Segundo o Ministério da Defesa russo, o "ataque maciço" com drones e mísseis ocorreu em retaliação pela explosão de ao menos um drone submersível de longa distância contra a ponte que liga a Crimeia anexada em 2014 por Vladimir Putin à Rússia continental.
A obra tem vias rodoviárias, que foram afetadas na explosão na segunda (17), e ferroviárias. Moscou disse que reabriu uma das faixas para veículos nesta terça (18), mas que a reconstrução total do local pode demorar até novembro.
Em comparação com a vingança exercida após o primeiro ataque à ponte, aberta em 2018 como símbolo das aspirações de Putin para a região, foi uma ação modesta. Em outubro passado, dois dias depois do ataque, a Ucrânia sofreu o então maior ataque com mísseis da guerra, que marcou o início de uma campanha de meses para degradar sua rede de energia.
Mas a escolha de Odessa, maior porto ucraniano, e do vizinho Mikolaiv, tem o simbolismo de alertar Kiev sobre seu plano de manter a rota de exportações de grãos aberta. Na segunda, o presidente Volodimir Zelenski afirmou que isso seria possível, bastando ignorar a Rússia e mantendo a Turquia como garantidora militar da livre passagem dos navios.
Há uma certa armadilha aí. Ancara e a ONU eram as mediadoras do acordo, o único sucesso diplomático desde que a Rússia invadiu a Ucrânia em fevereiro de 2022. Mas os turcos são integrantes da Otan, aliança militar do Ocidente, apesar de terem boas relações com Moscou.

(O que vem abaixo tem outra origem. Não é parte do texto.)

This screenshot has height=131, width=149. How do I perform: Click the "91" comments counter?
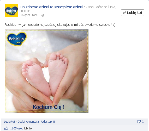(143, 122)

O risco óbvio é o de, mantido o corredor marítimo, algum esbarrão intencional ou não entre forças navais russas e turcas no mar Negro escalar para algo mais sério. Moscou apenas disse que não poderia mais dar garantias de segurança a navios civis na região, e sugeriu que Kiev pode usar a rota para fins militares --apesar de não ter mais uma Marinha operante de fato.
Como de costume, a Ucrânia disse que derrubou 31 dos 36 drones suicidas enviados, além de seis mísseis de cruzeiro Kalibr. Moscou disse ter tido sucesso. Seja com ataques diretos, seja com efeito colateral de destroços, há incêndios reportados nos dois portos.

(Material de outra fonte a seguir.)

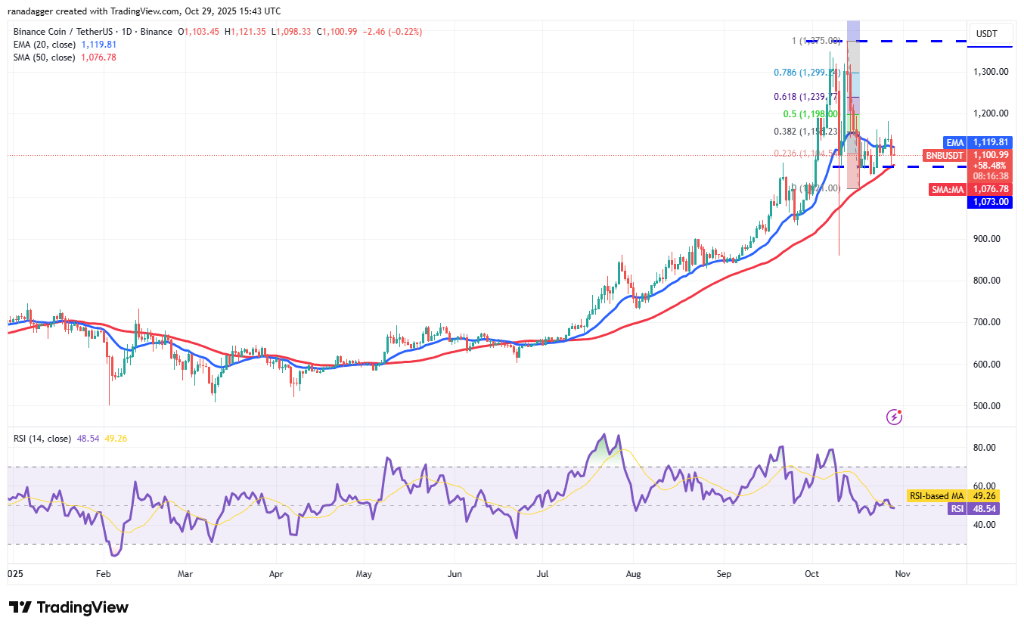
Task: Click the Oct label on the time axis
Action: [811, 574]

Os protestos já começaram, com a ministra das Relações Exteriores alemã, Annalena Baerbock, dizendo que "cada míssil disparado sobre um porto é disparado sobre os famintos do mundo". É uma referência ao fato de que o acordo dos grãos ter ajudado a garantir o fornecimento dos produtos para países mais pobres, como os da África, mas não só.

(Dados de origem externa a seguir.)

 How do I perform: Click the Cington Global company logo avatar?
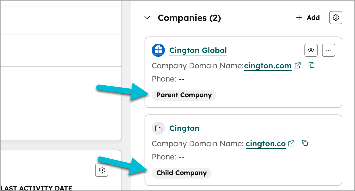[158, 50]
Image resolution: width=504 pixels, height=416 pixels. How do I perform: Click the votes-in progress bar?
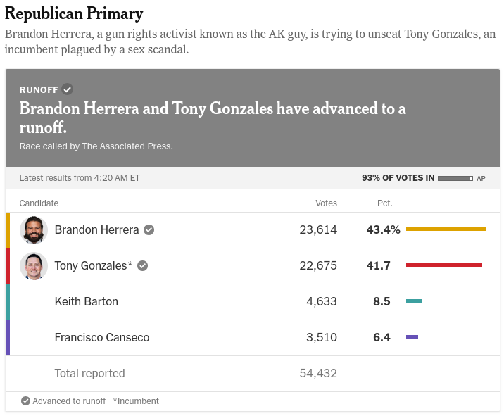[455, 179]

Até ele, a inflação de alimentos global havia sido impactada pela guerra. Até o começo da guerra, a Ucrânia era responsável por 9% do mercado mundial de trigo e 14%, do de milho.
Além disso, o arranjo previa um acordo paralelo facilitando a exportação russa pelo mar Negro. Moscou responde por 19% do mercado mundial de trigo, segundo a ONU, sendo seu maior ator. Além disso, domina as vendas de fertilizantes, que também ficam mais baratos usando a via marítima até o Mediterrâneo e, daí, para o resto do mundo.
Os russos alegam que a sua parte no acordo não vinha sendo contemplada, enquanto os ucranianos conseguiam escoar sua produção. Segundo o Kremlin, o acordo será retomado imediatamente, caso suas condições sejam satisfeitas.
O efeito imediato da crise foi a subida dos preços de grãos nos mercados futuros. O trigo subiu 3% na segunda, atingindo o nível pré-acordo, de junho do ano passado. Milho e soja também foram afetados. Moscou diz ter mecanismos para seguir oferecendo os produtos em quantidade e a preço baixo, mas o impacto parece inevitável, com efeitos cascata --há toda uma cadeia que depende de grãos, inclusive a da alimentação animal.